• [Exercise goal] Express every line of the items below as a JSON list of strings, one string per line, omitting blank lines. Leave the pictures out of the answer.

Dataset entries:
-------------------------

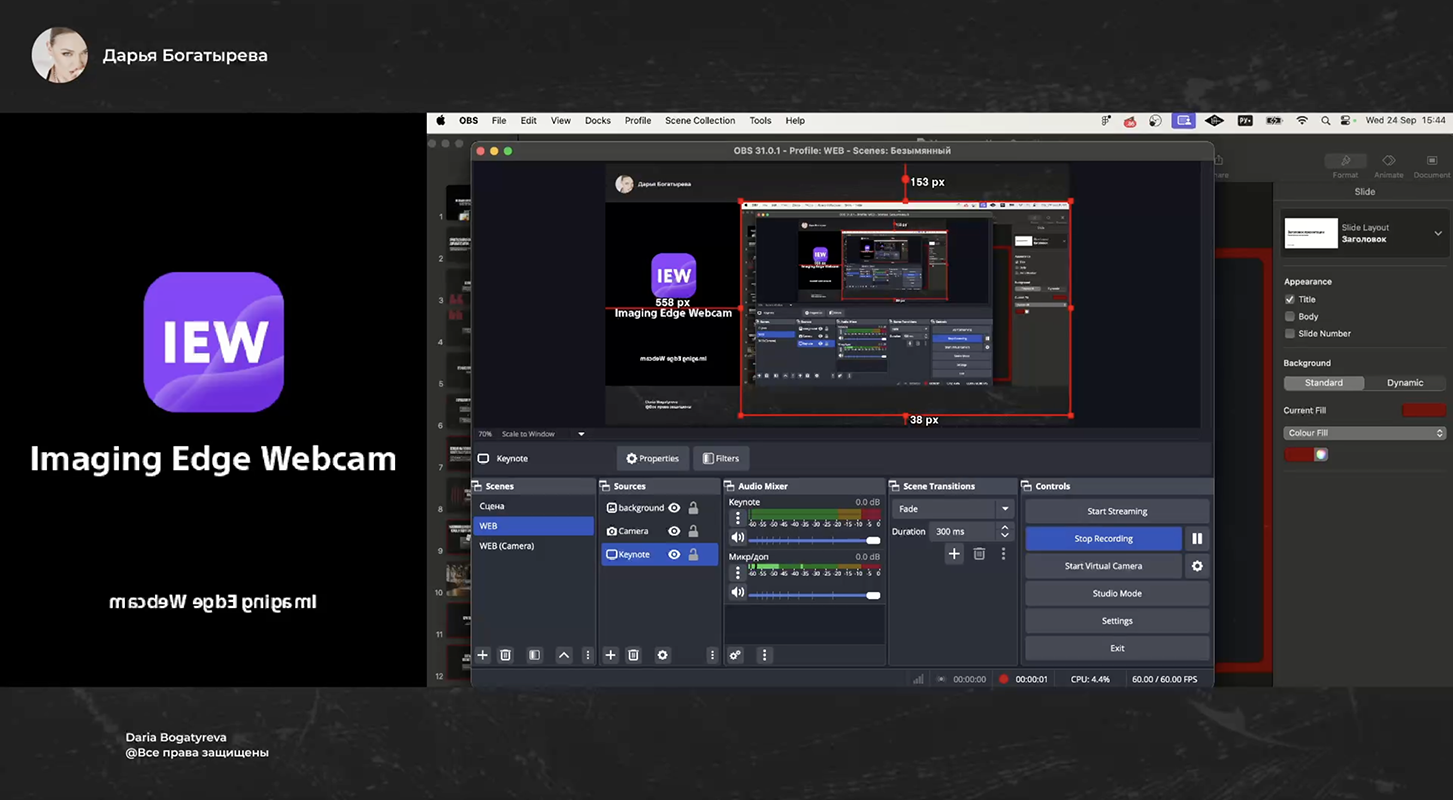Open virtual camera settings gear icon
The height and width of the screenshot is (800, 1453).
click(1197, 566)
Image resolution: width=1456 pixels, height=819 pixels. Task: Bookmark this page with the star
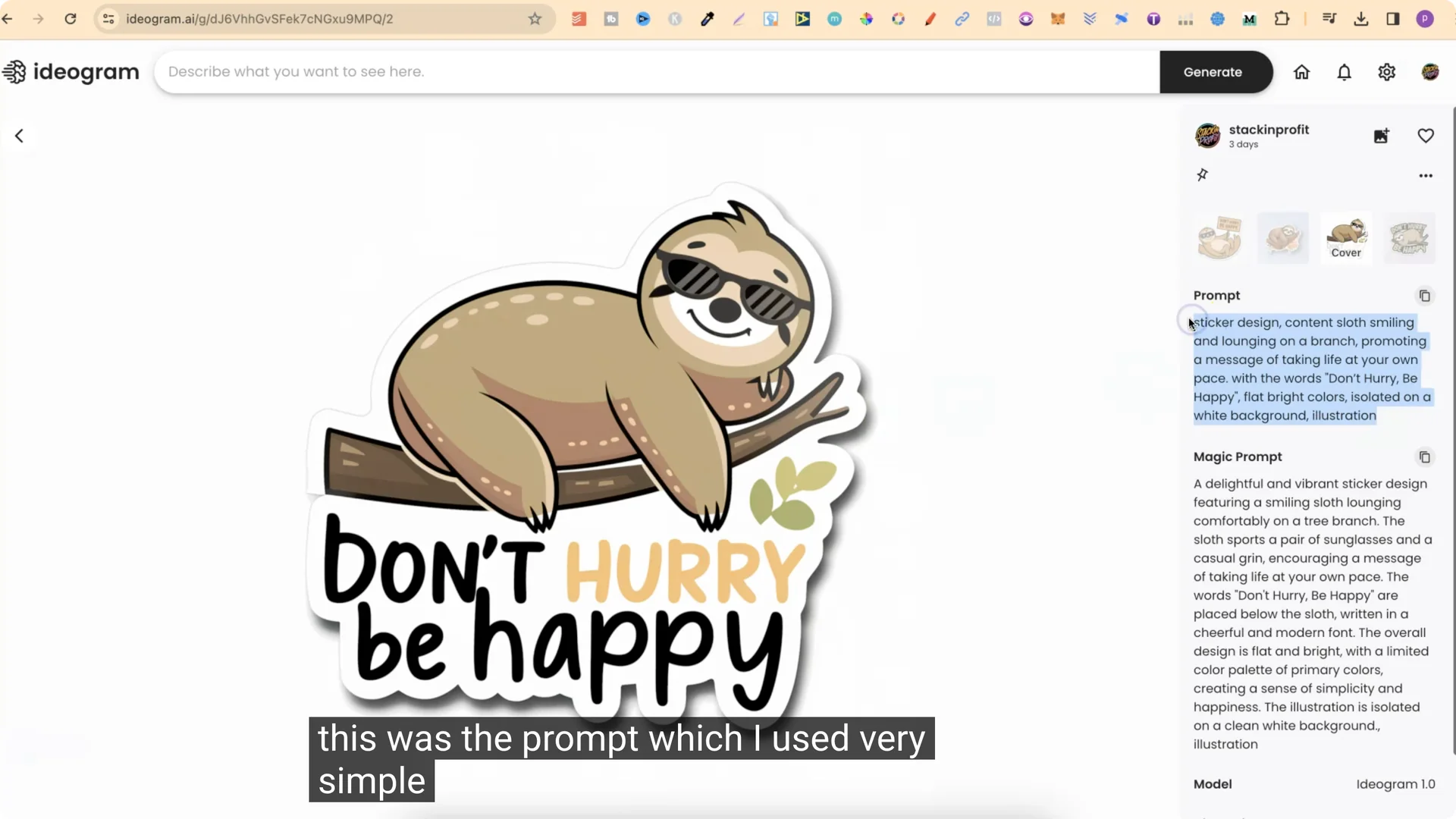click(x=535, y=19)
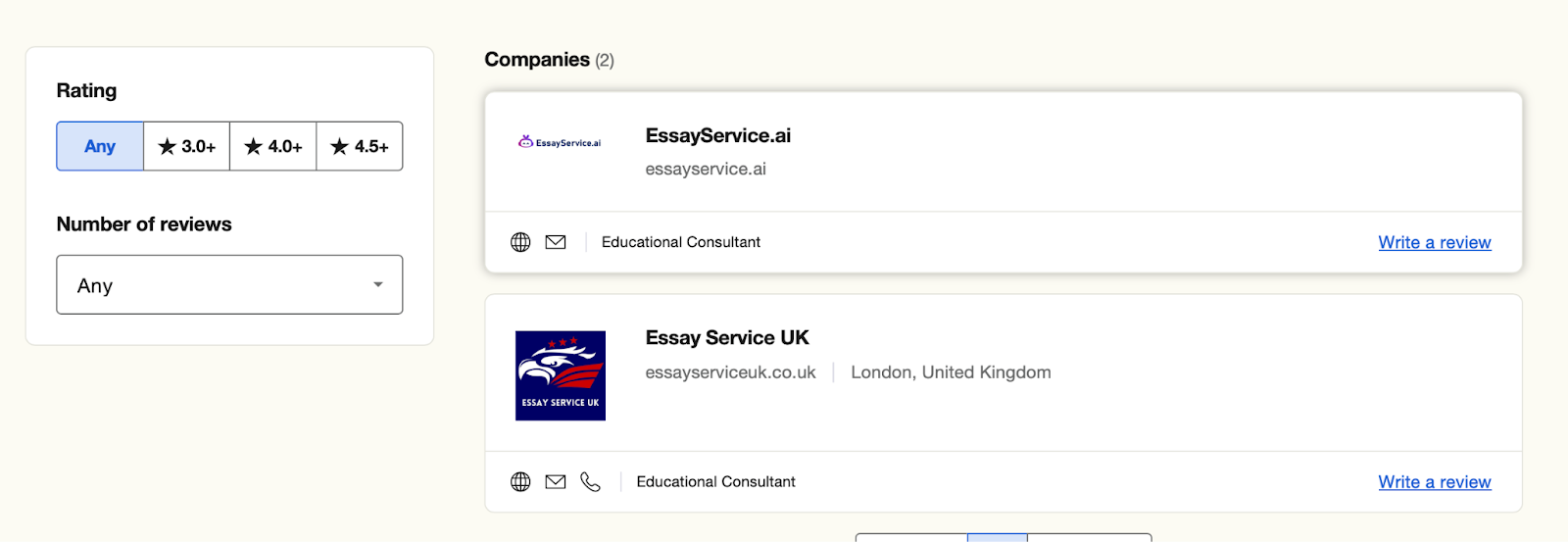Open the Essay Service UK eagle logo
The height and width of the screenshot is (542, 1568).
[561, 375]
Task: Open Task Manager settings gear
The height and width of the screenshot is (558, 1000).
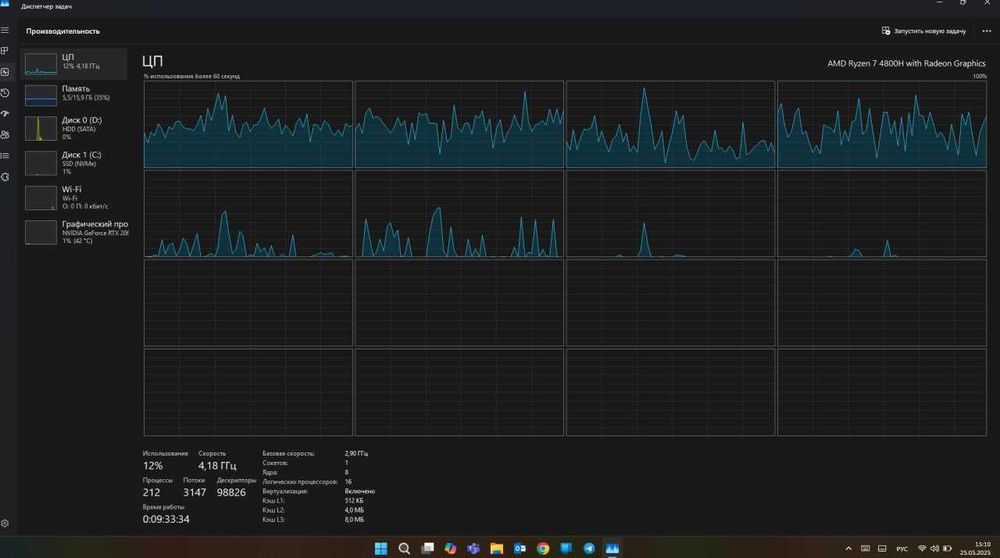Action: 5,524
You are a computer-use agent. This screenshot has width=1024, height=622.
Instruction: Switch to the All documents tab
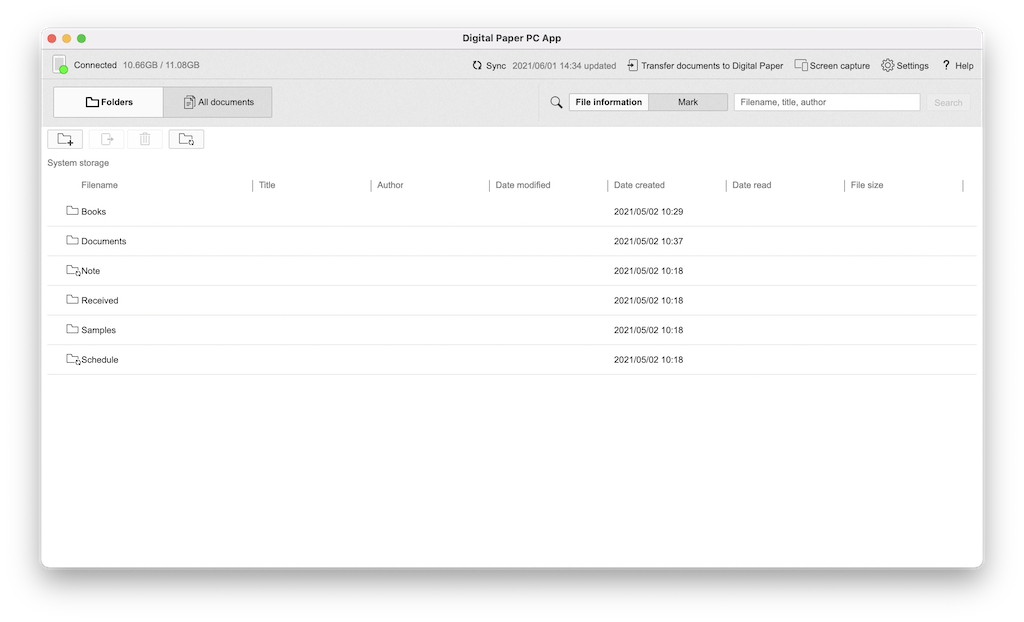tap(218, 102)
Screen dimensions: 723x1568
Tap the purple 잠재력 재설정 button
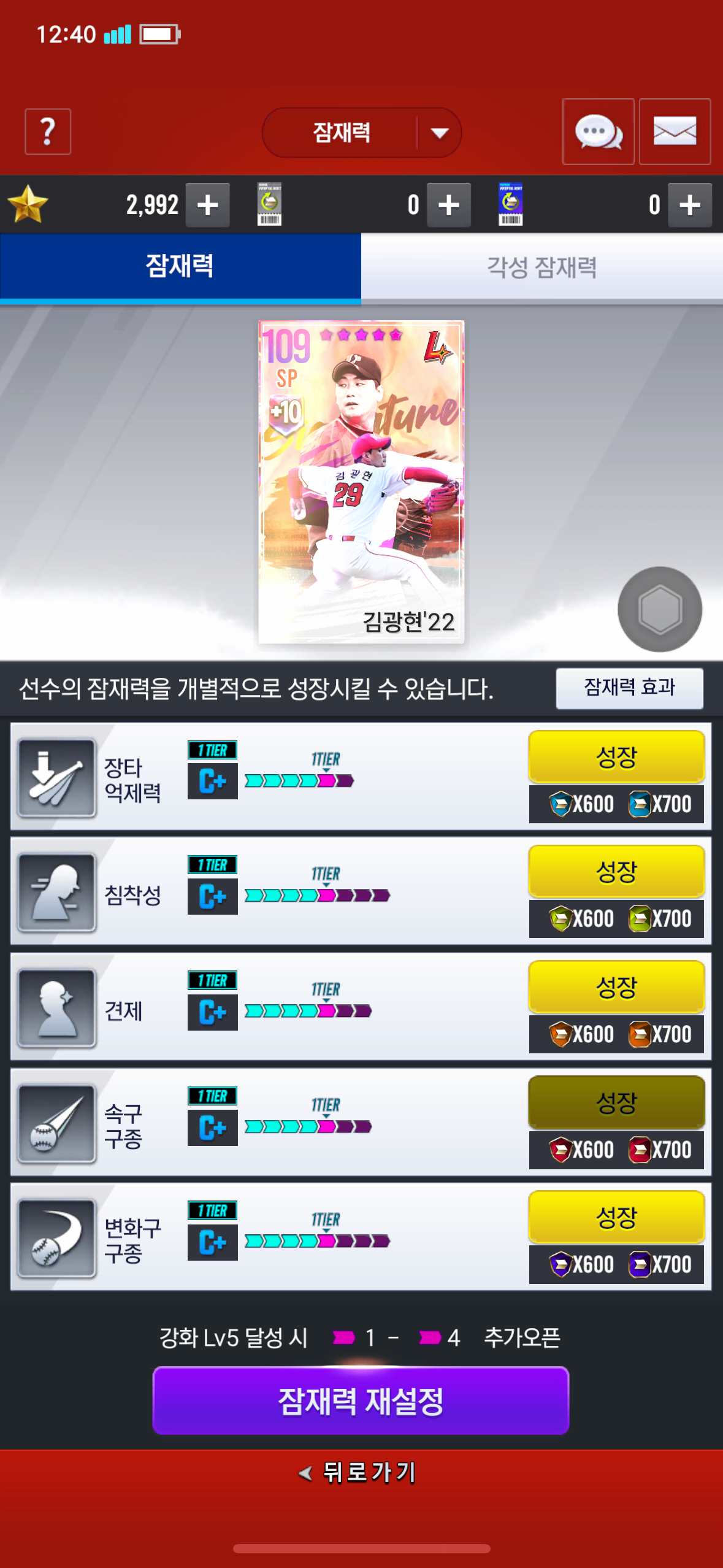[361, 1401]
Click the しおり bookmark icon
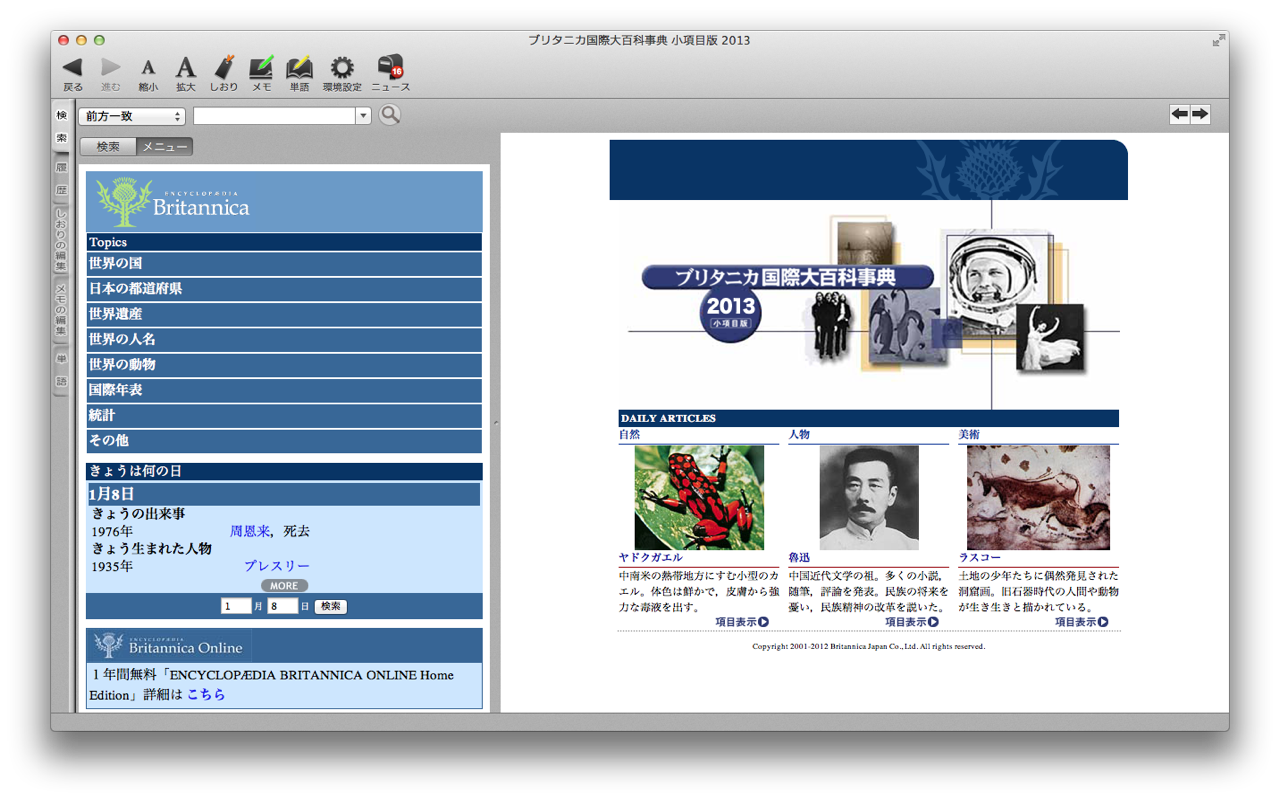The height and width of the screenshot is (800, 1280). pos(224,68)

-------------------------

• [Final result]
[
  "Open virtual camera settings gear icon",
  "The height and width of the screenshot is (800, 1453).",
  "click(1197, 566)",
  "Image resolution: width=1456 pixels, height=819 pixels. Task: Bookmark this page with the star",
  "click(x=535, y=19)",
  "Open the Essay Service UK eagle logo",
  "The height and width of the screenshot is (542, 1568).",
  "[561, 375]",
  "Task: Open Task Manager settings gear",
  "The height and width of the screenshot is (558, 1000).",
  "Action: 5,524",
  "You are a computer-use agent. This screenshot has width=1024, height=622.",
  "Instruction: Switch to the All documents tab",
  "tap(218, 102)",
  "Screen dimensions: 723x1568",
  "Tap the purple 잠재력 재설정 button",
  "[361, 1401]",
  "Click the しおり bookmark icon",
  "The height and width of the screenshot is (800, 1280). pos(224,68)"
]